(TASK DETAILS): Exact transcription, pictures omitted: reproduce the listing below.

◆ ◆ ◆ ◆

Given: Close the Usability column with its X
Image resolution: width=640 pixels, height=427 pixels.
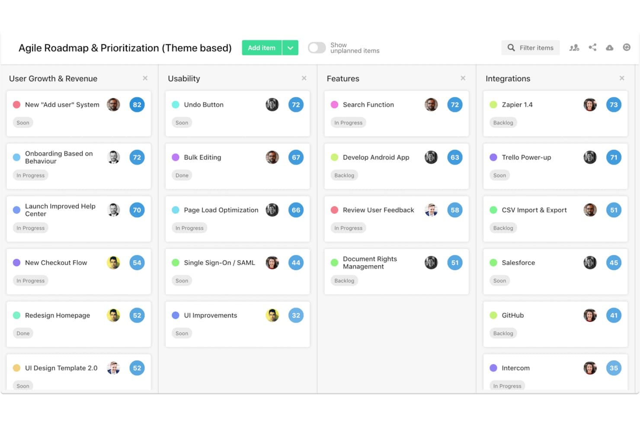Looking at the screenshot, I should 304,78.
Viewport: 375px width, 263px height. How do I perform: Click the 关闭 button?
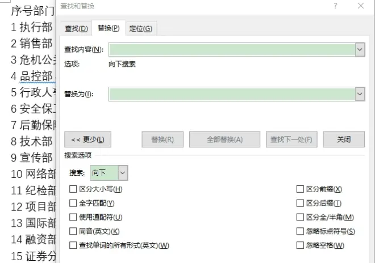coord(344,139)
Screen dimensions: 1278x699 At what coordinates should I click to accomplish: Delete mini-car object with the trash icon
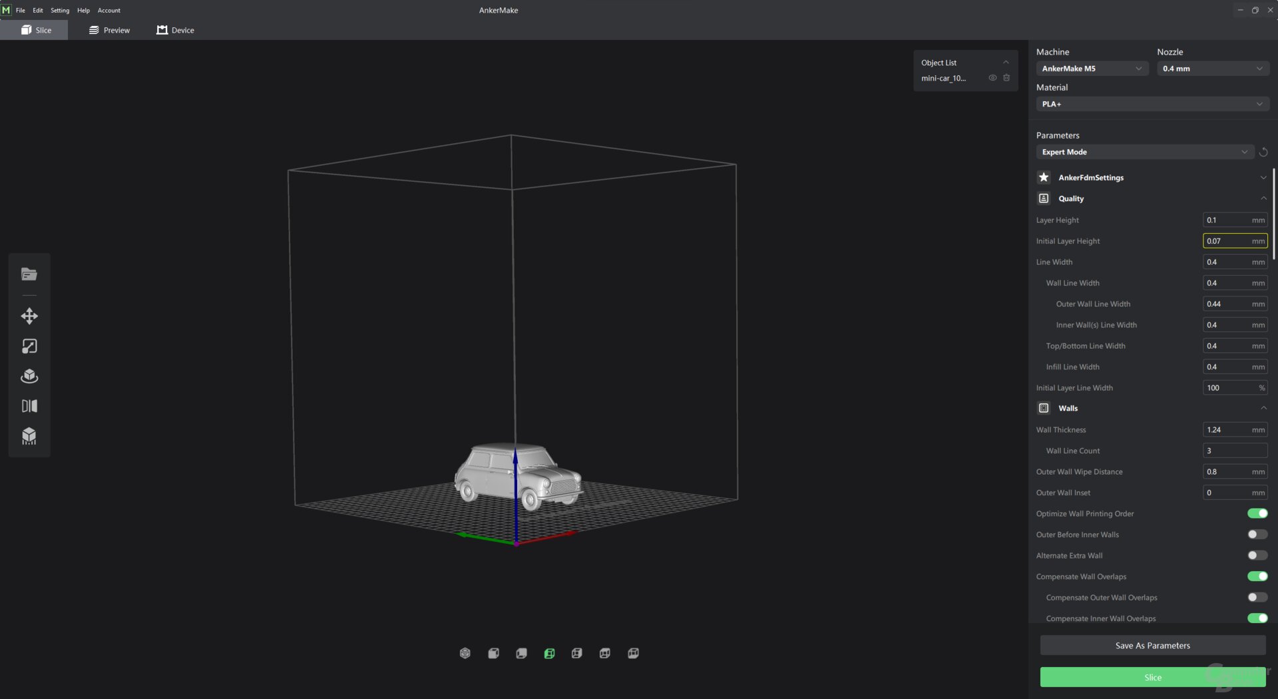pyautogui.click(x=1006, y=78)
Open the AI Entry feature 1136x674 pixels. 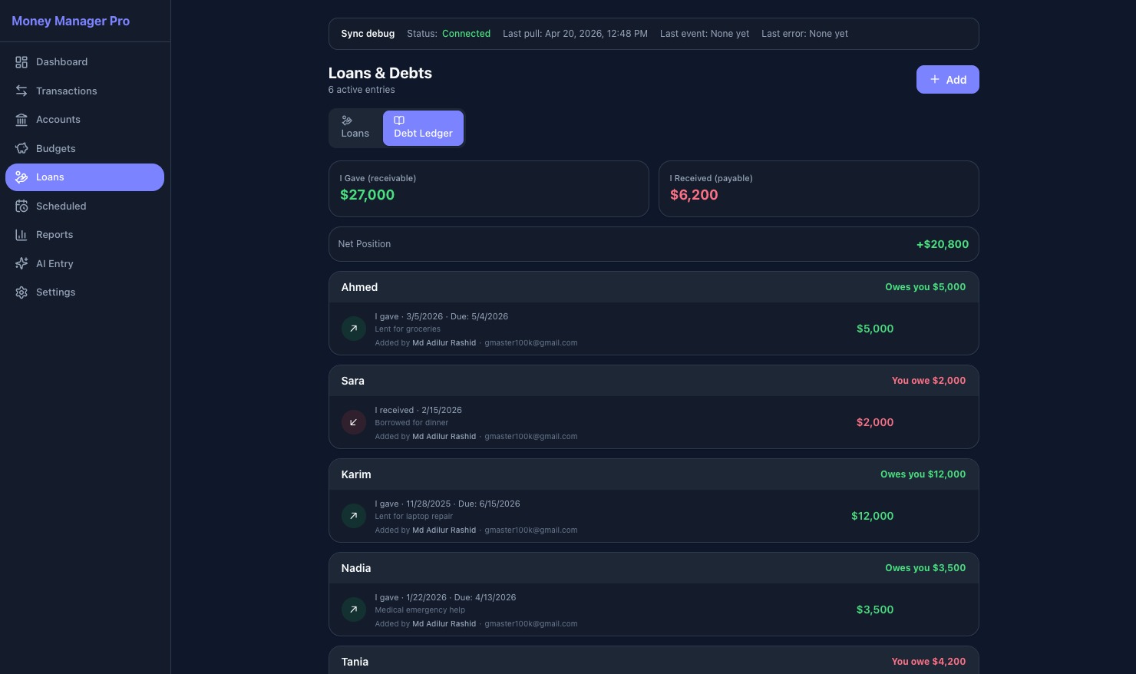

◆ ◆ ◆ ◆

(YOUR SOLUTION):
Given: Close the Usability column with its X
Image resolution: width=640 pixels, height=427 pixels.
Looking at the screenshot, I should 304,78.
Viewport: 375px width, 263px height. How do I perform: Click the 关闭 button?
coord(344,139)
Screen dimensions: 1278x699 At what coordinates should I click to accomplish: Delete mini-car object with the trash icon
pyautogui.click(x=1006, y=78)
Open the AI Entry feature 1136x674 pixels. 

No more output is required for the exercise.